Integration with inventory management systems also makes it possible for retailers to recommend relevant items that carry higher margins, such as store-branded merchandise. "Store-branded items usually cost less, which is a benefit to the customer, and they deliver a higher margin to the retailer," says Hamilton. "If it is clear the consumer is brand-driven, our personalization engine can be instructed not to recommend store-branded products."
To determine how important brand is to a retailer's customers PredictiveIntent will run A/B tests recommending brand names and store-branded items, and see which performs best. "We even test to see which recommended items in a category have the highest conversion rate and factor that data back into our personalization algorithms," Hamilton says.
PredictiveIntent's Intent Prediction Server uses open application programming interfaces that allow retailers to integrate the personalization engine into all their other applications, regardless of their technology platform. Algorithms and filters can be customized to meet the retailer's business objectives.
Shopping is not the only reason consumers come to a retailer's web site, and it's important that retailers offer personalization to the customer conducting research. Many consumers visit a retailer's site to learn how a product works, find instructions for do-it-yourself projects or check out how to clean and care for an item before making a purchase. Recognizing this trend, many retailers have set up information sections within their web sites that include tutorial sections.

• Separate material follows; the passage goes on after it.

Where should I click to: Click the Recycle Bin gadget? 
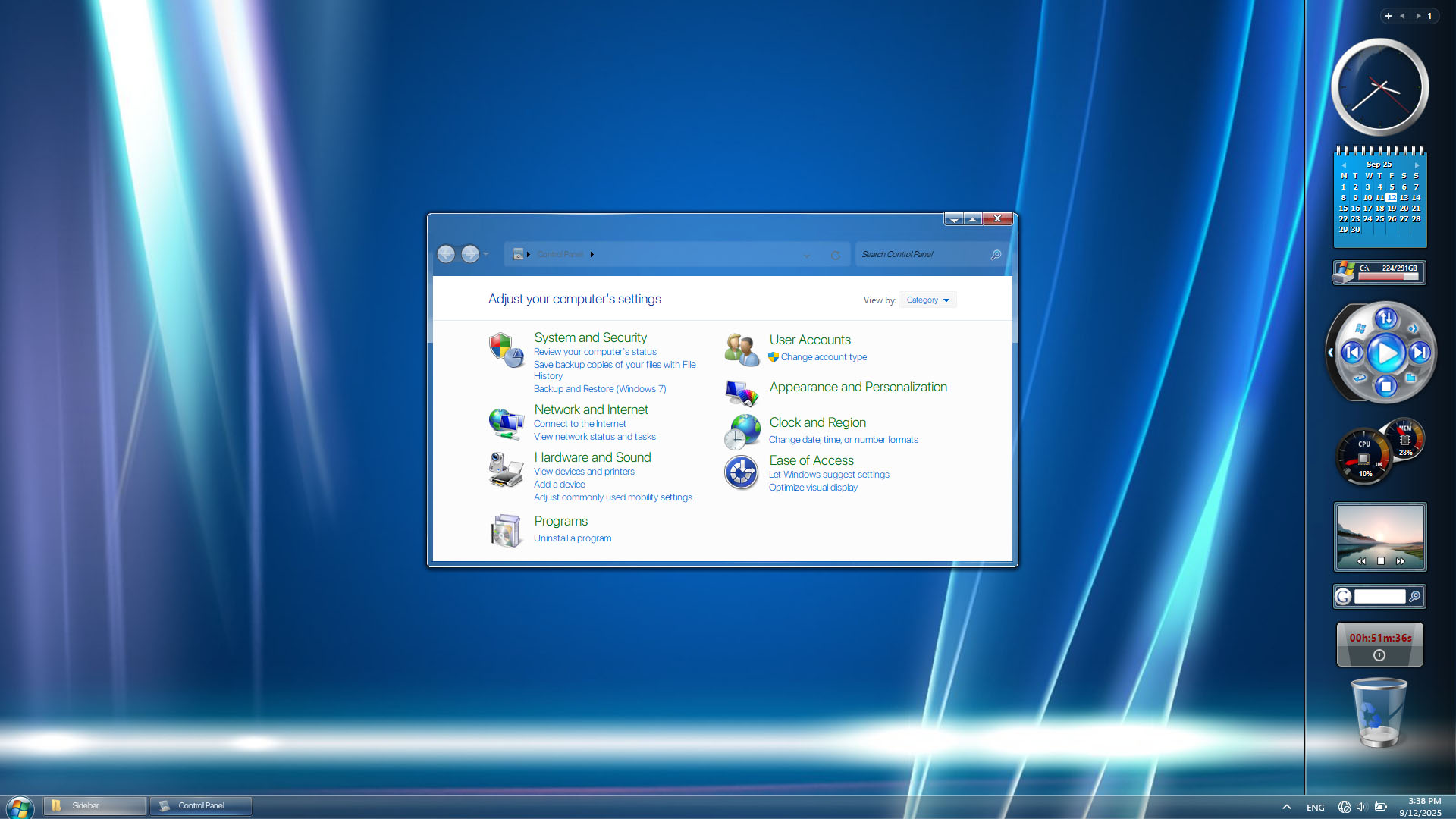pos(1379,713)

"Creating a bridge between the tutorial section and the web store so a consumer moving from the former to the latter lands on the product page for the item they were reading about is something retailers need to build into their personalization strategy," says Hamilton. "Personalization has to be integrated across the entire store."
Because research is becoming a bigger reason why consumers visit retailer sites, including product ratings with product recommendations, as well as links to customer reviews, can increase the relevancy of the recommendation.
"Retailers don't want to be thinking in terms of one or two product recommendation scenarios," says iGoDigital's Tobias. "Recommendation scenarios that include more information around the product can help improve conversions."
Retailers also want to adjust recommendations as consumers move through the purchase process. A consumer in the viewing stage can be shown a recommendation for products viewed by other consumers with similar preferences. When the shopper makes a purchase, the retailer can recommend products bought by consumers with similar preferences.
"The idea is to have a recommendation scenario geared to each action the consumer takes," adds Tobias. "Product recommendation can't be a one-size-fits-all approach."
The Customer Intelligence Engine from iGoDigital collects real-time information about a consumer's behavior patterns as she moves through a retailer's web site, creating a profile of her habits and preferences. The engine also takes into consideration how product attributes match up with a consumer's preferences as well as geographic, environmental, technological, seasonal, and other non-behavioral observations to determine product recommendations.
Once a consumer has purchased an item it is important to keep an open line of communication to her in order to generate future sales and build customer lifetime value. Personalized e-mails or mobile SMS text or MMS alerts enable retailers to reach consumers with relevant messages, including promotional information about products previously viewed or new arrivals or accessories that go with a recent purchase. These types of personalized, ongoing communications are better able to bring customers back to your site.